Most people don't realize that LLMs by design were not made for document processing, data extraction etc. For that, you would have to use a dedicated tool like Klippa DocHorizon, which built its own AI OCR from scratch. It also provides an API that you can use to send your documents and receive formatted data. It's less popular than, say, Textract or Tesseract, but it's far more accurate, especially if you're dealing with sensitive data that you wouldn't want an LLM to hallucinate.
Interesting concept. I tried it with a text written in Church Slavonic, didn't work. I guess the documents don't have to be THAT old. It would also be nice if you could upload images individually instead of selecting everything from a folder. Either way, nice work.
Thanks! I have not tried anything other than English, not sure how good the LLMs are for that. Did you use Tesseract or Gemini?
Once the page structure is set up from the images (via the directory upload), you can upload new images for each page, but I didn't include an option to just create all the pages manually. It's a good idea. Going to add that...
I've also tried tesseract in the past with handwritten notes, which didn't provide very accurate results. Then I started looking into some commercial solutions and stumbled upon many different tools, but the only one that could handle my handwriting was Klippa DocHorizon: https://www.klippa.com/en/ocr/ It uses machine learning and OCR instead of just plain OCR like tesseract does, so it might be an option to look into. You could also test it out at https://www.klippa.com/en/ocr/tools/
I've been using it for a while and would highly recommend it. hopefully it can work out for your use case
Klippa user here. I've been using it for the past year or so and can also recommend OP use it for scanning and extracting data from business cards. The workflow builder is probably what OP is looking for: https://www.youtube.com/watch?v=1TZJxlaOiKo
Just for curiosity, how did you find out about Klippa?

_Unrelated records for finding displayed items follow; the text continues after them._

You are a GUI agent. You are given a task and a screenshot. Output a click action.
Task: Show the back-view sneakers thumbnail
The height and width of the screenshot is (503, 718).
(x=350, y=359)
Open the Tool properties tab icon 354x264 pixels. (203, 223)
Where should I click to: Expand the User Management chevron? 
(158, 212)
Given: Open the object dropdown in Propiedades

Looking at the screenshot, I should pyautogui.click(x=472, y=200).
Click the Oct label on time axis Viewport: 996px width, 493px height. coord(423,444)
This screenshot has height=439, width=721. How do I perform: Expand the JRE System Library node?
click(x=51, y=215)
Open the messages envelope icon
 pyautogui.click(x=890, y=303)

It’s possible. But if he thinks his company will benefit (like by launching the things into Space) then he probably won’t. Sad that this is where we are. Absolute power corrupts absolutely.
Love seeing vim and neovim being used in more open source projects. Despite the huge learning curve, once vim becomes second nature, it's hard to go back to using the mouse. At least, that's how it was for me. Thanks for creating this cheat sheet, I'm sure lots of beginners will find it useful!

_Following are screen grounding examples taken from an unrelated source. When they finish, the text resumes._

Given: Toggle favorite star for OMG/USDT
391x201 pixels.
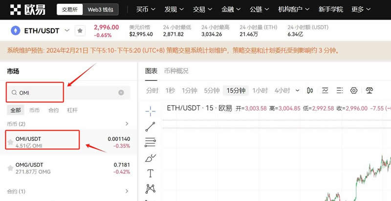Looking at the screenshot, I should point(10,168).
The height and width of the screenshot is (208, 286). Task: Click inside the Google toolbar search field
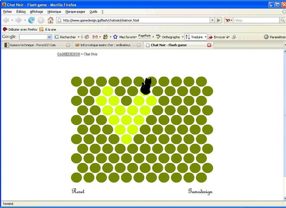click(33, 37)
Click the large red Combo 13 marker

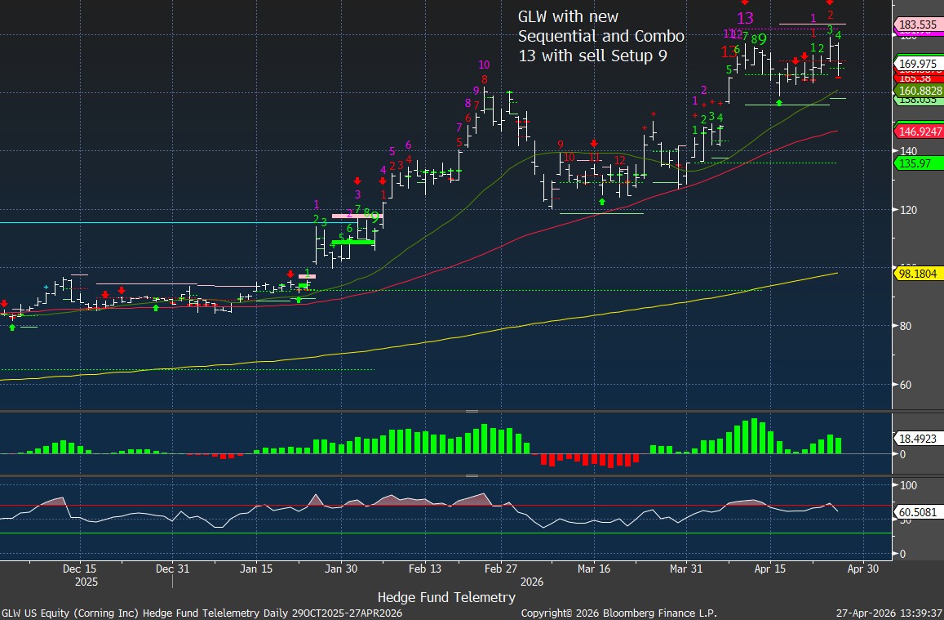tap(728, 52)
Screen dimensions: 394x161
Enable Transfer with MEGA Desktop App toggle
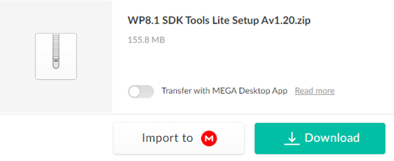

Hey! I am sure it only takes time to become a master of it :) I think what makes people stick is exactly the fact that its configurable, as the sheer process of messing with your setup is fun in itself, not just the flow it can possibly give you! I really do hope that indeed others will find it useful <3
Absolutely! I'm very confident people will find it useful. Are you also perhaps going to include a light mode version of the website? It's currently hard to look at it when the sun is shining in my screen. I think other people would like it as well!

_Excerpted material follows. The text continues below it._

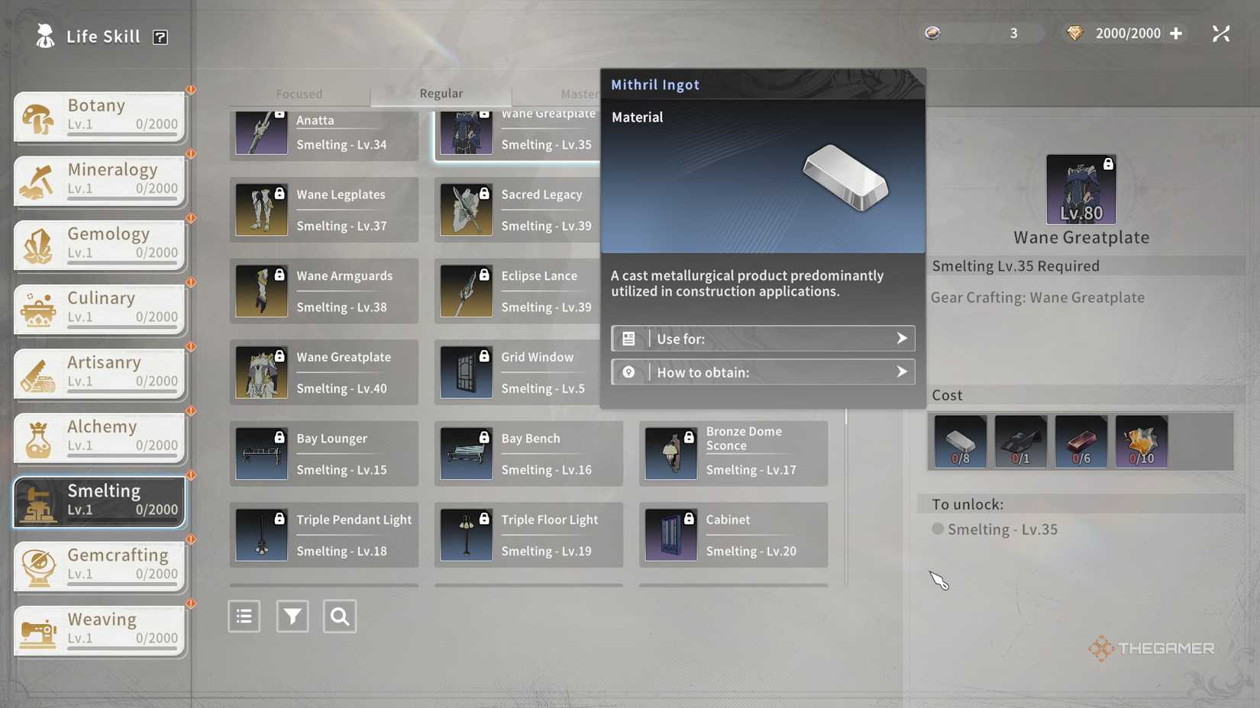Choose the Gemcrafting life skill

(100, 565)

Sure! Actually it is already in there if your Chrome is in light mode, but I couldn't yet figure out how toggle the themes yet with the theme-changer npm. :D When I get back in the evening I'll write this down! Feel free to open an issue for it also!
Yeah, digitizing receipts is still a huge challenge for most companies, especially for expense reimbursements. Even though invoices are increasingly digital, employees still end up with physical receipts for work-related expenses. From what I've seen, there are some interesting contenders like Klippa that seem to solve exactly this problem [1].
Curious to know if anyone heard of or used their OCR or a similar tool. Apparently it's not an LLM in disguise but an actual AI trained on gazillions of documents so the risk of hallucination might be lower than these LLM OCR solutions like Mistral.